Last month, several Northern California counties with lower vaccination rates had more patients hospitalized with COVID-19 than at any point in the pandemic. Case numbers have fallen in recent days, as they have across the state.

Lassen County Supervisor Jeff Hemphill said the stress from getting so many frantic calls and emails from people he knew personally who were afraid of losing their businesses and not being able to pay rent gave him ulcers that sent him to the hospital for 10 days.

Hemphill, a rancher who lives in the Janesville house his family built in the 1930s, said Northern Californians have wrongly been caricatured as “a bunch of hicks.”

“They say rednecks, they say uneducated,” added his wife, Nancy, a civilian employee for the U.S. Department of Defense. “Both Jeff and I hold degrees. I’m working on my master’s degree. So nothing could be further from the truth.”

Hemphill said people here have to move forward after the election disappointment, and that he hopes Newsom at least learned a lesson.

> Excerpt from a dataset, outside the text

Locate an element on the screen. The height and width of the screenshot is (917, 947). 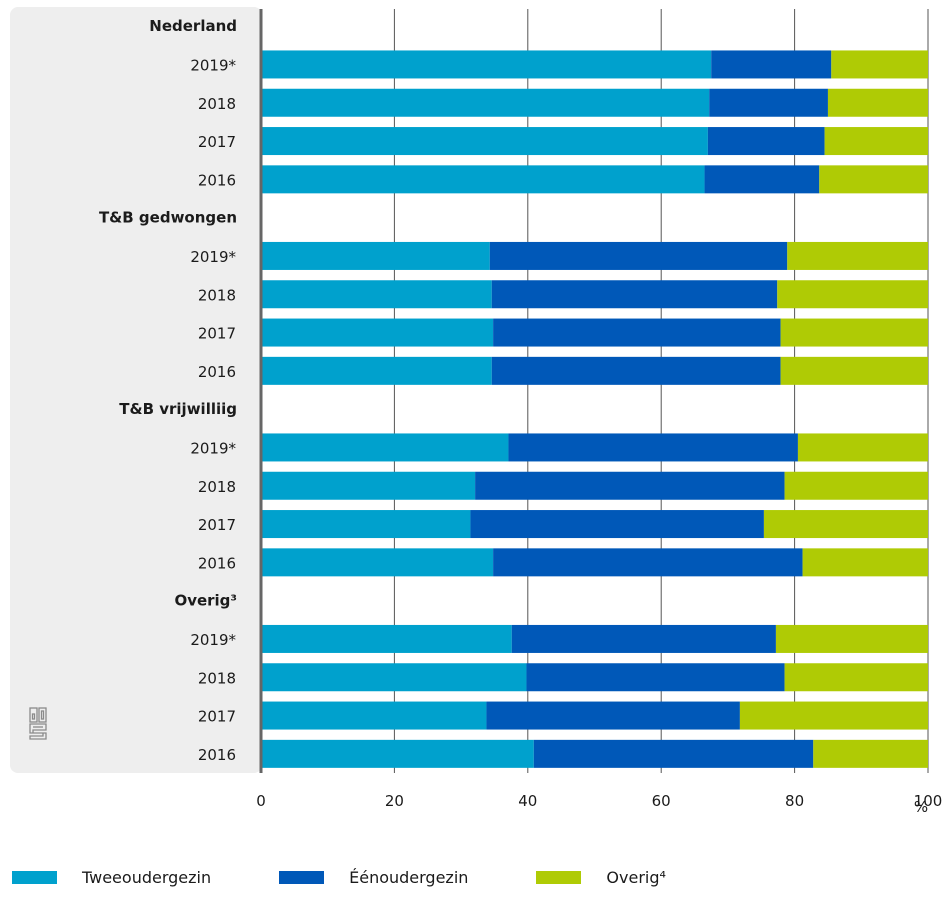
x-tick-label: 20 is located at coordinates (394, 801).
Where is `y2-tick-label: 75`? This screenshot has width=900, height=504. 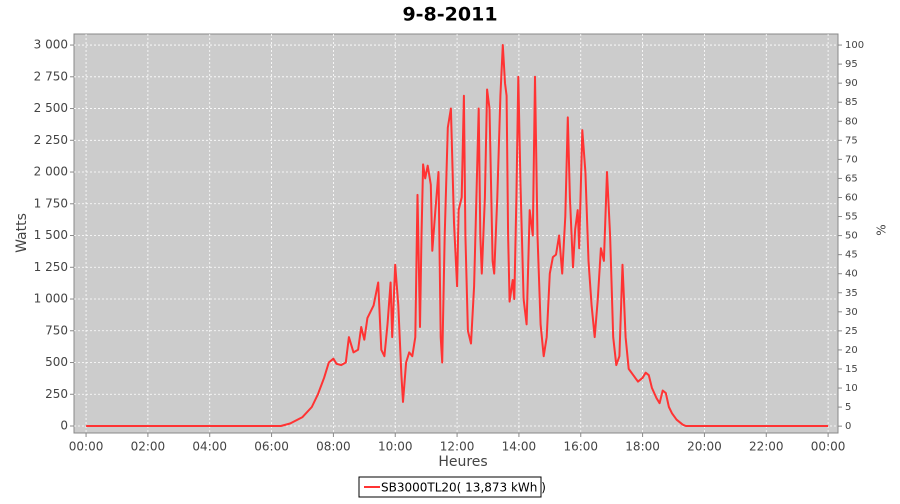
y2-tick-label: 75 is located at coordinates (852, 140).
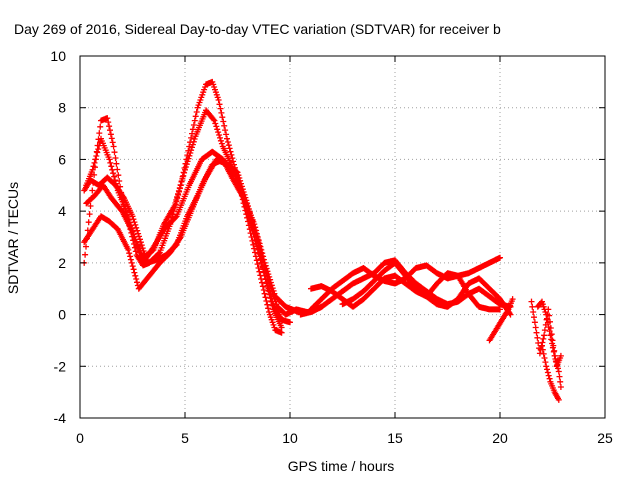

“I’m being optimistic that he has had that epiphany, ‘You know what, I do work for the people. Ultimately, they’re my boss.’”

“I don’t believe he learned anything,” Nancy said.

Back at Artisan Coffee, Pickens said she too felt the recall defeat just reinforced the feeling that people here are looked down on as “the oddball cousins, up here in the middle of nowhere.”

Pickens’ husband is a correctional officer at CCC, where the state transferred coronavirus-infected inmates from San Quentin State Prison last summer, leading to a major outbreak in Lassen County. She blames Newsom for case numbers rising here and for all the disruption her teenage son faced with school closures.

“But I’ve been saying for weeks, if he wins this, we are screwed.”